I recently suggested that investors consider American Airlines (NASDAQ: AAL) along with six other service stocks that limped due to coronavirus. I chose American because its stock has suffered much more in 2020 – AAL decreases by 48.2% YTD (including dividends), 2.6 times worse than LUV stocks – making it a risky, but potentially more lucrative opposite value game than the Southwest in the weeks and months a head.
But for those who do not care about a small risk, but do not want to expose you to the type of risk that American Airlines represents, Southwest is an exciting opportunity.
I’ve always liked Southwest. The last time I wrote about it in April 2018, I suggested that the LUV shares were cheaper than investors realized. Turnover was about $ 55 and went sideways for the next 24 months before the coronavirus sent it in mid-February. it has decreased by almost 25% in the last month.
MarketWatch published an article on March 7, two days before the Dow Jones correction of 2100 points, indicating that investors’ reaction to coronavirus and airline shares was completely exaggerated, citing comments from Michael Matousek, chief global trader for US global investors.
Matousek claimed that US carriers have strong balance sheets. Regardless of the extent of the outbreak, summer is also around the corner. Americans will take vacations.
“Will people stop going on holiday? No. Will companies stop traveling forever? No, said Matousek. “It’s oversold based on people’s fears.”
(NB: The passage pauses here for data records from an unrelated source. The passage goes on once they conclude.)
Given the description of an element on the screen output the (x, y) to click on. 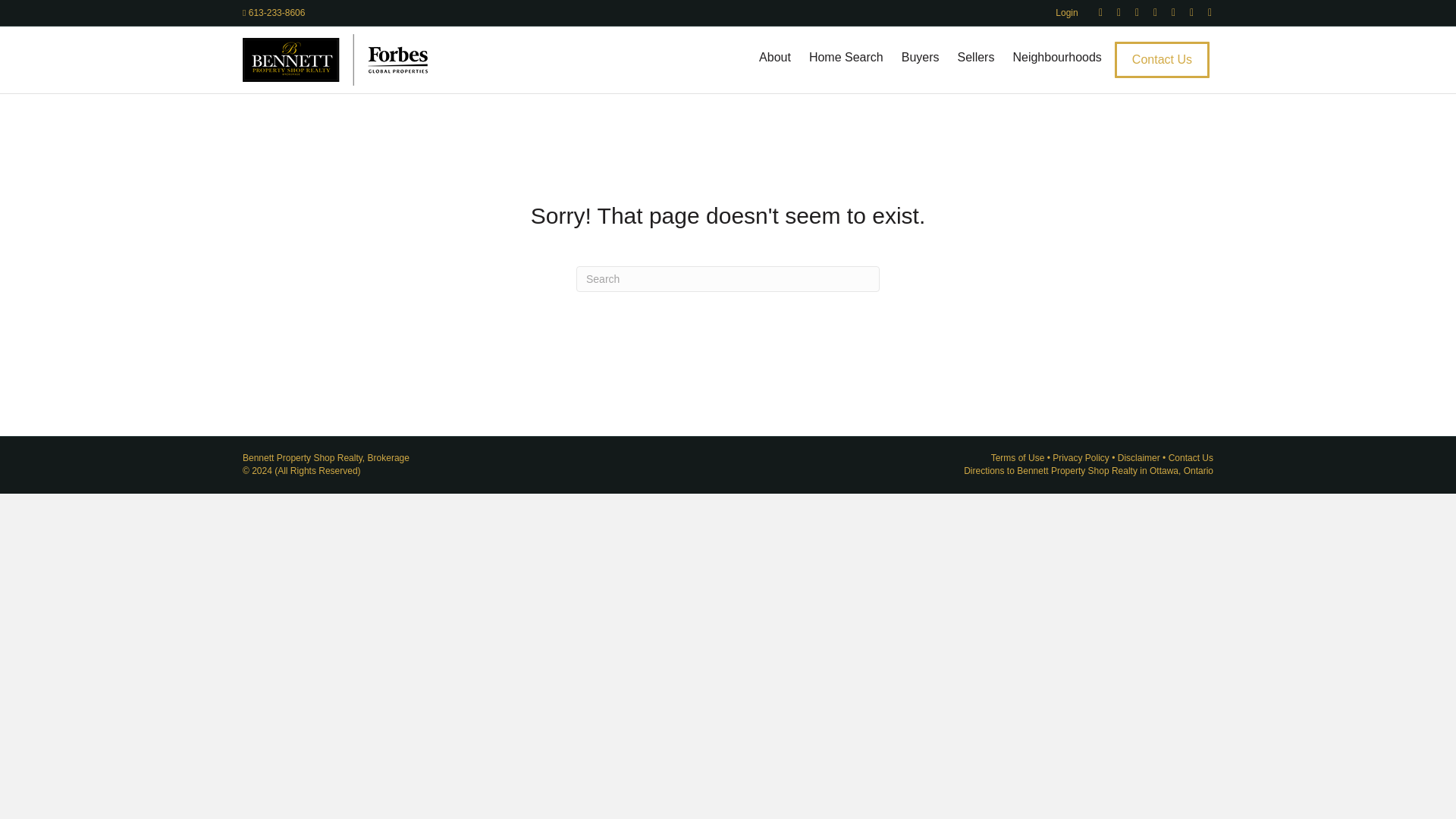
About (774, 56)
Buyers (920, 56)
Linkedin (1129, 11)
Twitter (1111, 11)
Login (1066, 13)
Facebook (1093, 11)
Home Search (845, 56)
Email (1202, 11)
Pinterest (1147, 11)
Instagram (1183, 11)
Given the description of an element on the screen output the (x, y) to click on. 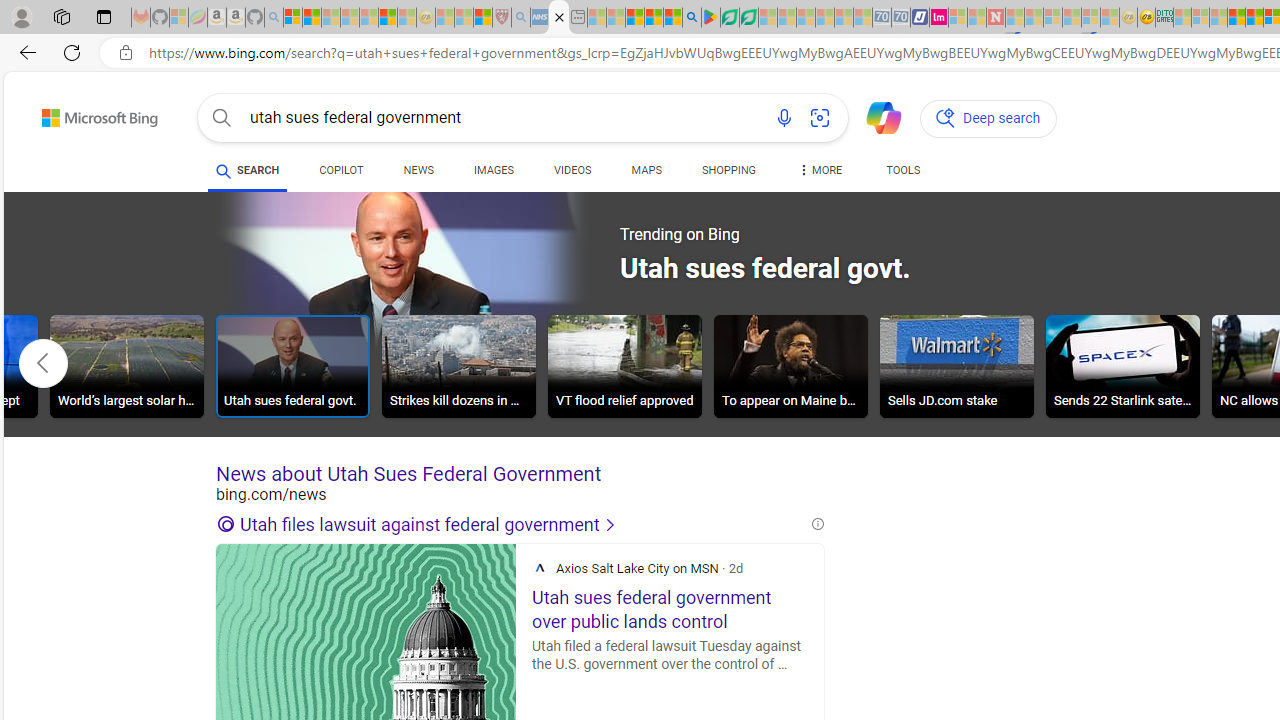
News about Utah Sues Federal Government (520, 474)
Search button (221, 117)
SEARCH (247, 170)
utah sues federal government - Search (559, 17)
SEARCH (247, 170)
TOOLS (903, 170)
Axios Salt Lake City on MSN (539, 568)
Given the description of an element on the screen output the (x, y) to click on. 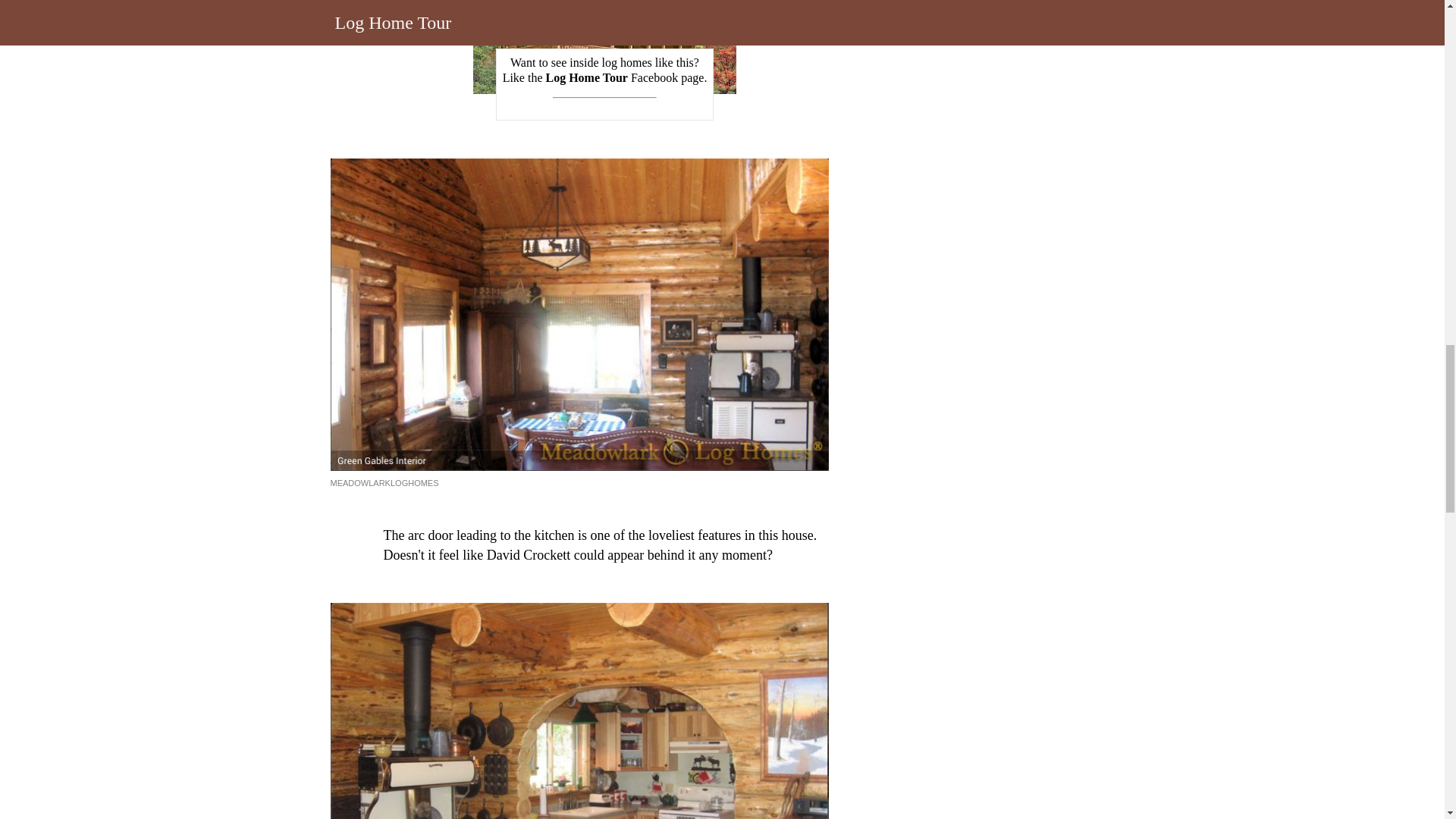
MEADOWLARKLOGHOMES (384, 482)
Given the description of an element on the screen output the (x, y) to click on. 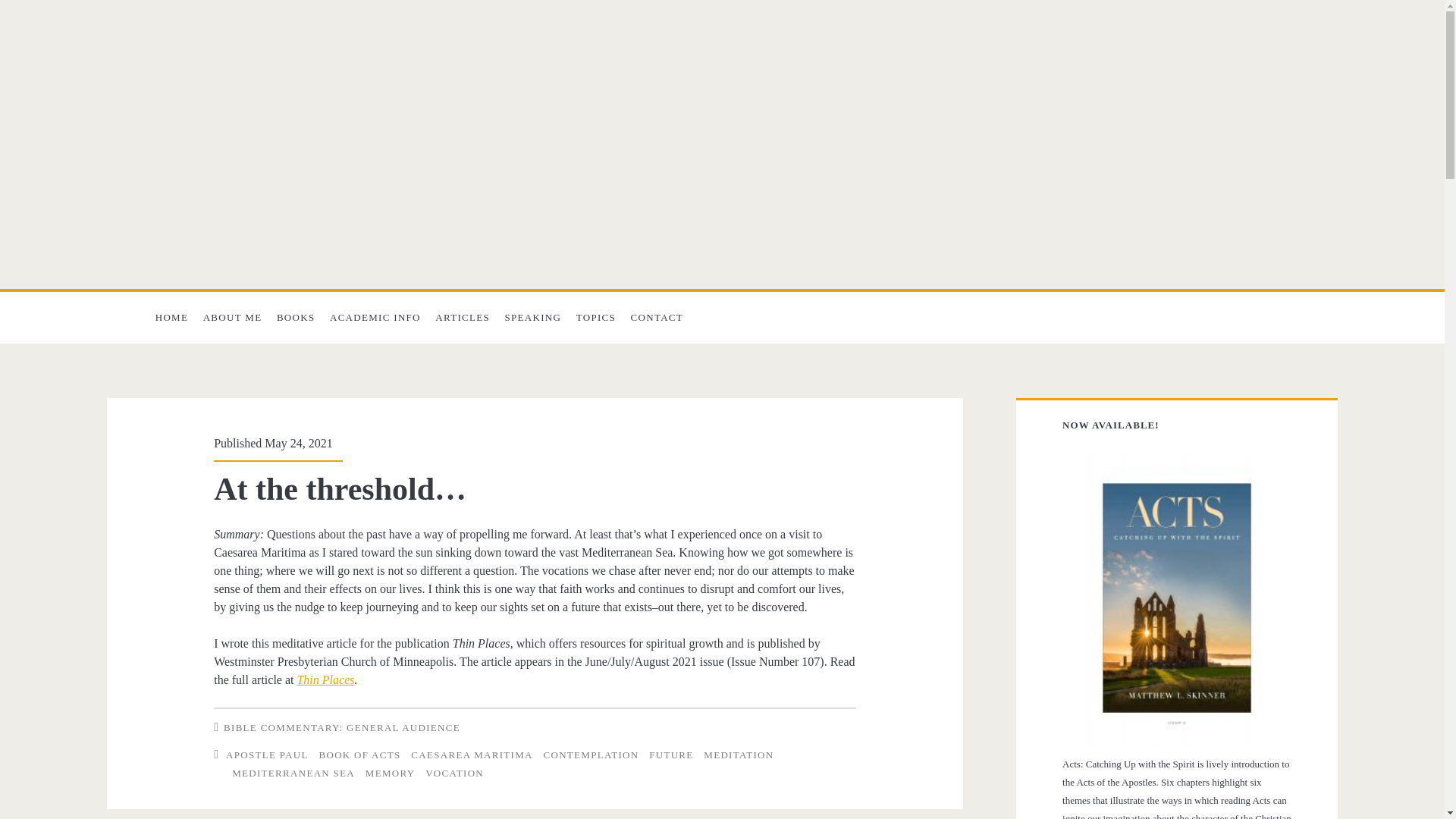
TOPICS (596, 317)
CONTEMPLATION (591, 754)
View all posts tagged meditation (738, 754)
APOSTLE PAUL (266, 754)
View all posts tagged book of acts (359, 754)
MEDITERRANEAN SEA (293, 772)
ARTICLES (462, 317)
MEMORY (389, 772)
View all posts tagged vocation (454, 772)
View all posts tagged Caesarea Maritima (471, 754)
FUTURE (671, 754)
BIBLE COMMENTARY: GENERAL AUDIENCE (342, 727)
BOOKS (295, 317)
CONTACT (656, 317)
View all posts tagged apostle paul (266, 754)
Given the description of an element on the screen output the (x, y) to click on. 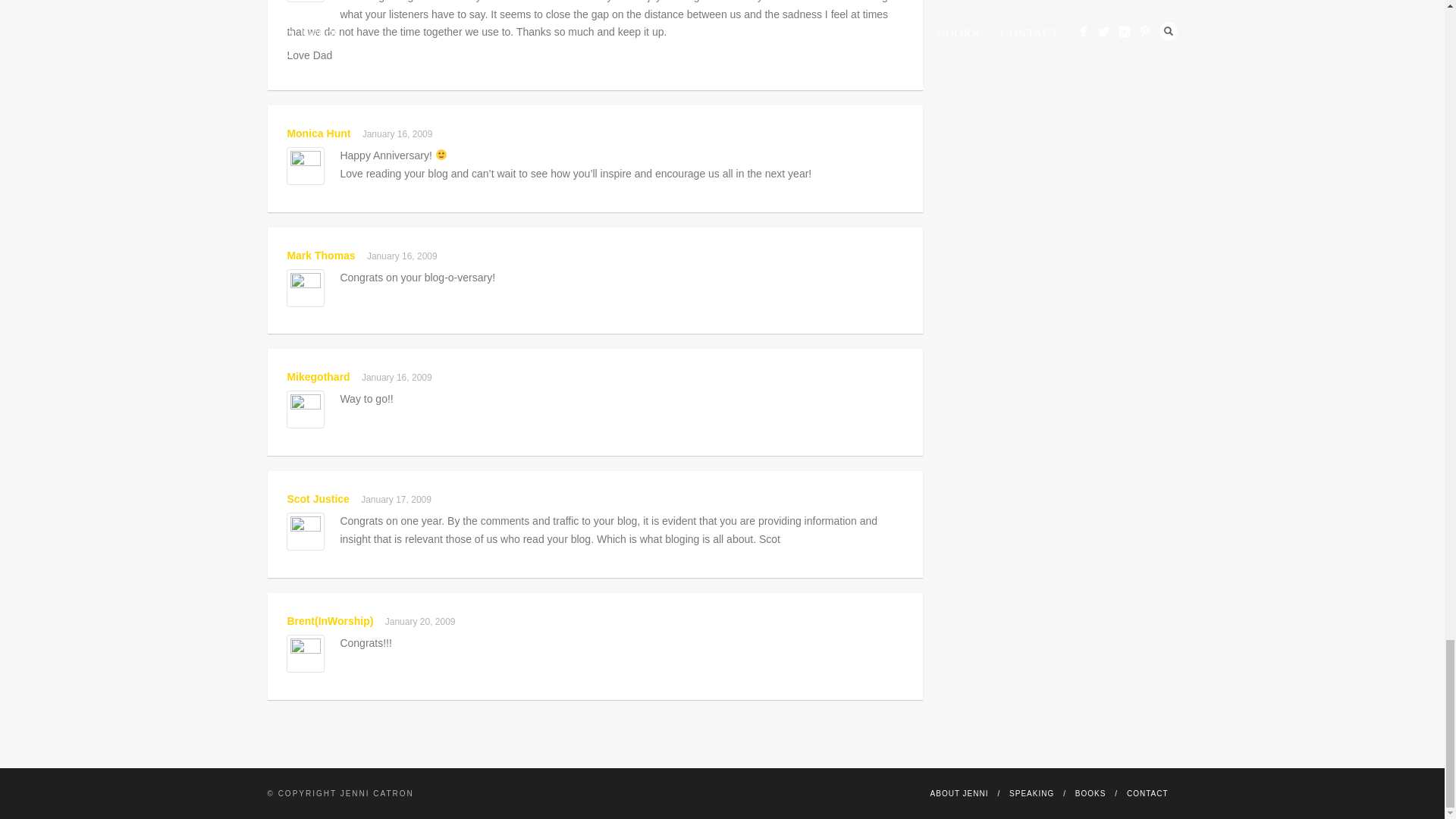
Mark Thomas (320, 255)
Scot Justice (317, 499)
Given the description of an element on the screen output the (x, y) to click on. 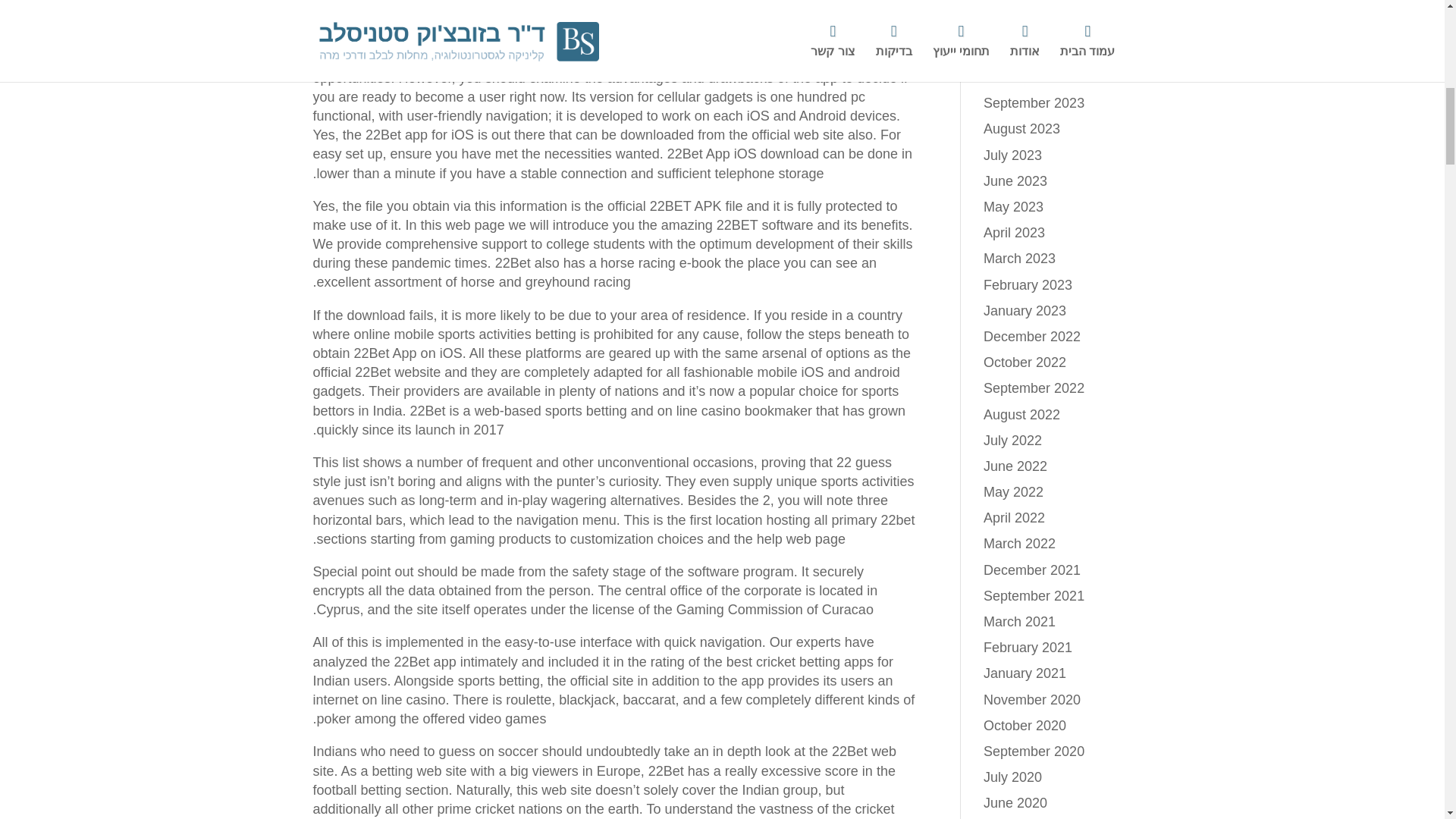
March 2023 (1019, 258)
August 2023 (1021, 128)
October 2023 (1024, 77)
April 2023 (1014, 232)
January 2024 (1024, 3)
July 2023 (1013, 155)
June 2023 (1015, 181)
December 2023 (1032, 25)
September 2023 (1034, 102)
February 2023 (1027, 284)
Given the description of an element on the screen output the (x, y) to click on. 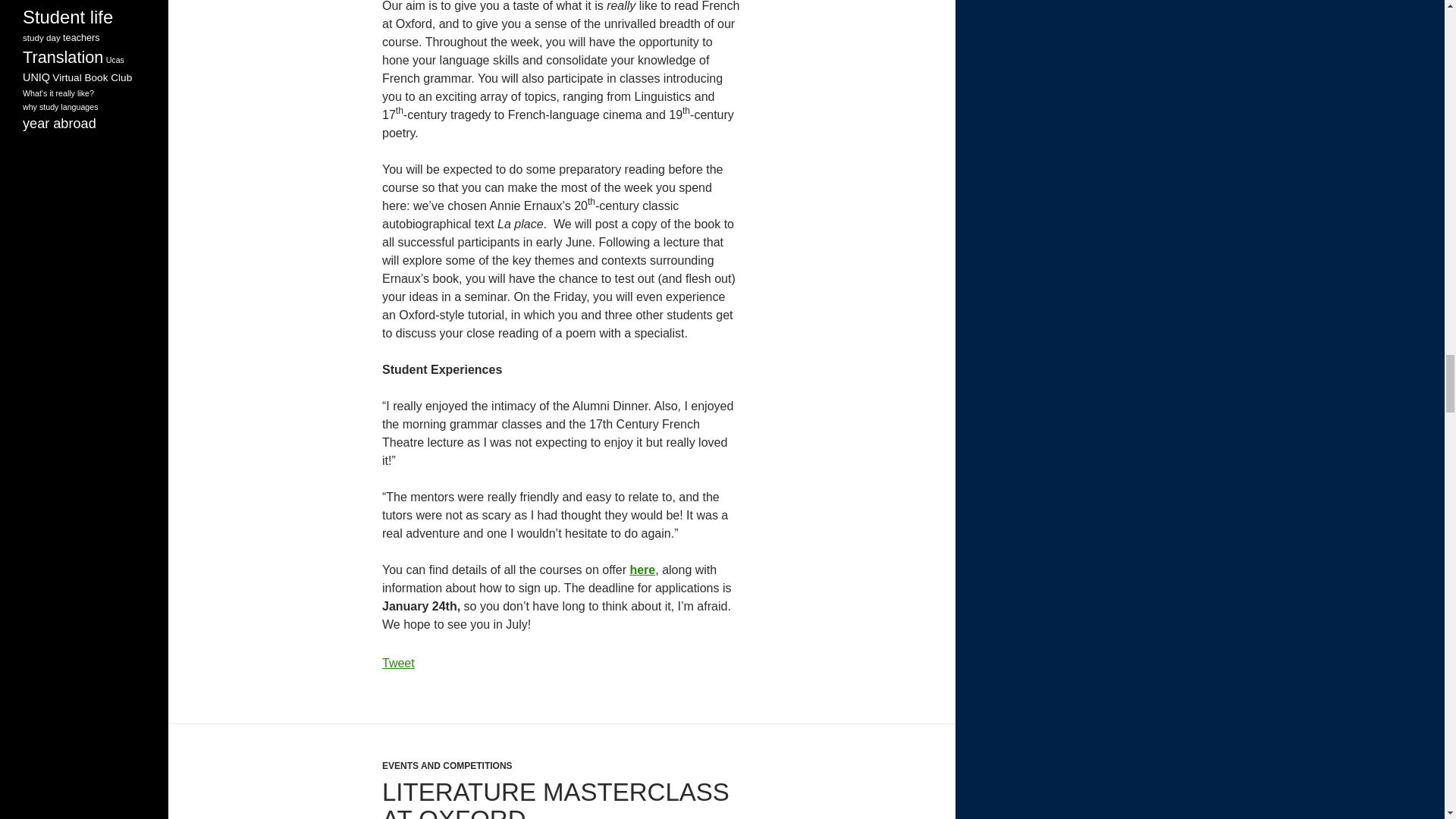
here (641, 569)
EVENTS AND COMPETITIONS (446, 765)
LITERATURE MASTERCLASS AT OXFORD (555, 798)
Tweet (397, 662)
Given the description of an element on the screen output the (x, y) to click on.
The International Air Transport Association (IATA) estimates that the coronavirus could cost the global aviation industry more than $ 113 billion from canceled or postponed flights.
Buy JETS Over LUV Stock
Although it’s a large number, I think a smart bet next year would be to buy the US Global Jets ETF (NYSEARCA: JETS) – as I write this it crossed hands on $ 20.45 – and save some dry powder buy every week it drops more than 2% over the next 6-12 months.
The biggest reason I would invest in JETS over LUV or even AAL is that it gives you diversification through its 33 holdings. The holding includes the airline’s shareholders, airport owners and even Boeing (NYSE: BA), which will make a comeback when the 737 MAX is back and the coronavirus has been eradicated.
And for those who really like Southwest, it is currently the largest holding of the exchange-traded fund with a weight of 14.42%, 41 points higher than Delta (NYSE: DAL), the second largest holding.
JETS charges 0.60%, which is not cheap compared to an S&P 500 Index ETF. But if you want to invest in the aviation industry recovering from the latest hiccup to its lucrative growth, JETS is the best way to go.
I like LUV. I even like AAL for speculative bets. But you can not beat JETS if you want to cover your bases while reducing company-specific risk.
As Warren Buffett says, “Be greedy when others are afraid.”
Will Ashworth has been writing about full-time investing since 2008. Publications where he has appeared include InvestorPlace, The Motley Fool Canada, Investopedia, Kiplinger and several others in both the United States and Canada. He especially likes to create model portfolios that pass the test of time. He lives in Halifax, Nova Scotia. At the time of writing, he had no position in any of the above-mentioned securities.